U.S. distillers’ grain prices rise on domestic demand, China hopes

Chicago | Reuters — The price of corn-based distillers’ dried grain (DDG), a byproduct of ethanol refining, has jumped 25 per cent in the past month as demand rose from domestic livestock feed mixers as well as exporters on hopes China will return to the market after halting imports this summer, traders and analysts said on Friday.

“Protein in the world is tight. Soybean meal is tight, canola meal is tight, cottonseed meal is tight. So people are just moving down the line to the next protein: DDG is a good protein source,” said Ryan McClanahan, a Kansas City-based trader with Commodity Specialists Co., a merchandiser that supplies DDGs to both domestic and export markets.

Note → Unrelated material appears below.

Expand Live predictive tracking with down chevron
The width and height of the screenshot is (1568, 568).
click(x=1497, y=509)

McClanahan and other traders said DDG exports were also starting to pick up to the wider Pacific Rim, including to Vietnam and South Korea, adding to the fresh inquiries from China importers.

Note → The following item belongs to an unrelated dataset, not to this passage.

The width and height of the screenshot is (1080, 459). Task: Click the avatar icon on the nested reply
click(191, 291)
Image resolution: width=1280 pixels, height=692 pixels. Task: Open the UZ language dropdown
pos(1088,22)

“There’s been export inquiries but no actual sales specifically to China,” said one cash trader of DDGs, who declined to be named.

DDG prices are rebounding from multi-year lows hit after China, the world’s top buyer of feed ingredients, stopped importing in July amid a trade squabble tied to genetically modified U.S. corn.

Chinese authorities said an unapproved GMO corn strain, Syngenta’s MIR 162, had shown up in some U.S. DDG shipments. U.S. export trade groups have been working with China to resolve the issue for months.

“We’re heavily engaged on this daily here in D.C. and in Beijing. But at this time we don’t have any conclusions to report,” U.S. Grains Council spokeswoman Melissa Kessler told Reuters.

Barges of DDG priced for shipment in the first three months of 2015 on the Mississippi River to New Orleans Gulf export terminals rose again on Friday, bid at $195 per ton, up from $183 last week and $157 four weeks ago, traders said (all figures US$).

U.S. soymeal futures also rallied on Friday, responding to the firm DDG cash markets.

The pipeline of protein meals has been thin for months given the slow start to the U.S. soybean harvest that kept soy by-products meager. Then, a recent fire at a major Canadian canola plant increased DDGs demand from West Coast dairies, traders said.

— Christine Stebbins reports for Reuters from Chicago. Additional reporting for Reuters by Julie Ingwersen and Michael Hirtzer in Chicago.